Despite such measures, most sectors are not being able to receive funds. An important issue here is that banks will have to disburse to the affected entrepreneurs and take full responsibility of risks attached to the loans. This is the main reason for banks to be reluctant to disburse loans. Banks were advised to disregard the Guidelines on Internal Credit Risk Rating System for Banks in case of providing liquidity support. This support should be provided based on bank-client relationships. Hence, banks will be interested only towards entrepreneurs who have good relationships with banks and have regularly serviced their loans.However, the CMSME sector, which is the worst hit due to the pandemic, are facing problems in accessing loans. On the supply side, banks' costs of fund is about six percent at present. Operating and administrative costs add up another five percent. Therefore, banks feel that they will not be able to recover the cost in the case of small loans.
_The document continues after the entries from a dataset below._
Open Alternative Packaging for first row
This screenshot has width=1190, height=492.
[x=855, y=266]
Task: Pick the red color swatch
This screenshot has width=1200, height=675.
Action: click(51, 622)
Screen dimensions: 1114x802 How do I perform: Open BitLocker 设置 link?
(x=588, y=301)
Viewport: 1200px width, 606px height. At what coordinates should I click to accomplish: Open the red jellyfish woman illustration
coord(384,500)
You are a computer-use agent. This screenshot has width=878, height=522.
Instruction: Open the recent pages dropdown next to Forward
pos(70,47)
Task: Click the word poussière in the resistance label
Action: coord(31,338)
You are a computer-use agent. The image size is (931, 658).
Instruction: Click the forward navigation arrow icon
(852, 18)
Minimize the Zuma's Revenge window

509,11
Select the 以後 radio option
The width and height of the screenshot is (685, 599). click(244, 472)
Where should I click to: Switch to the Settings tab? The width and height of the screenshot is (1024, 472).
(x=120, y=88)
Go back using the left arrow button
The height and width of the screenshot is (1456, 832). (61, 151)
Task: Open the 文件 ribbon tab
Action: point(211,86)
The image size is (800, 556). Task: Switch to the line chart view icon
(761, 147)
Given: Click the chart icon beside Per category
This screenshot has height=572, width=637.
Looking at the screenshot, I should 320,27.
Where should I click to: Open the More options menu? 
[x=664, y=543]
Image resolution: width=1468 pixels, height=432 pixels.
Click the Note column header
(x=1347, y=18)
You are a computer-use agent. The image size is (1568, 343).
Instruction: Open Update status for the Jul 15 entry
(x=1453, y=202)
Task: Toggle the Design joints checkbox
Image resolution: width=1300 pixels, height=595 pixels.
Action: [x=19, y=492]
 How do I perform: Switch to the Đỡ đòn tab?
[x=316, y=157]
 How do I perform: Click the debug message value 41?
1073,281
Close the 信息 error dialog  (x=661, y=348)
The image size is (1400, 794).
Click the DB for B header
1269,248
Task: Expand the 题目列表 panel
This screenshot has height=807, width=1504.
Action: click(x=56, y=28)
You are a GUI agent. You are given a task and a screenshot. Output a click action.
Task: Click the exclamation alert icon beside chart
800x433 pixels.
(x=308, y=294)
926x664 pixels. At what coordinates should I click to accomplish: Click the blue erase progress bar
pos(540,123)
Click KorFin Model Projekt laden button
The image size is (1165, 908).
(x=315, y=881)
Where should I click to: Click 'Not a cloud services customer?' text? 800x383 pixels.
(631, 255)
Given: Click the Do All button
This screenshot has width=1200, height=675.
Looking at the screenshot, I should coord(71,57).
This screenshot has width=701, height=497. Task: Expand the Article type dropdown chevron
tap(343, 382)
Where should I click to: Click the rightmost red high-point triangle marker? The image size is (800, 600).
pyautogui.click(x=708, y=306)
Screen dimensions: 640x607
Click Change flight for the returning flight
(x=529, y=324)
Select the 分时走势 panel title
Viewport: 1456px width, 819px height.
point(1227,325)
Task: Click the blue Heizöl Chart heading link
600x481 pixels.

A large part of this loan will have to be given to remote areas since the CMSMEs are spread across the country. This will increase the cost further. Also, banks do not have the capacity in terms of essential networks and trained staff to serve the micro entrepreneurs who often cannot afford any collateral. Banks cannot cover risks and associated supervision costs from the interest rate of nine percent that has been fixed by the government in the case of the stimulus package. So even though there is a huge demand for loans from this sector, financial institutions are not responding to this demand. On the demand side, micro-entrepreneurs do not feel comfortable to comply with the procedures imposed by banks to obtain loans from these institutions.
In order to help the affected businesses, the central bank has to oversee the operationalisation of the stimulus package so that the needy businesses are not deprived of liquidity support. This is important not only for the recovery of their businesses but also for creating employment.
There is a demand for credit guarantee schemes to reduce the credit risks of banks attached to the loans given to the CMSMEs. Under this credit guarantee scheme, the credit risk should be relieved by the central bank by absorbing a part of the losses of the lending financial institutions. Recently, Bangladesh Bank has announced a credit guarantee scheme equivalent to Tk 2,000 crore for the CMSMEs, which will cover a part of the risks of the lending banks. It is hoped that this will improve lending to the CMSMEs under the stimulus package.
Banks are apprehensive of disbursing loans from a commercial perspective. They are worried about whether their money will be paid back. Given the existing culture of high loan default, this is a justified concern. Loan defaulters may use this opportunity to take more loans and default once again. Indeed, several international organisations have alerted that emergency situations may be conducive for vested interests and for exploiting public funds for private benefit.
Therefore, close supervision of Bangladesh Bank at every stage of implementing the liquidity support package is critical. The objective should be to maximise loan disbursement to the needy enterprises and minimise the misuse and abuse of funds.
Dr Fahmida Khatun is the Executive Director at the Centre for Policy Dialogue.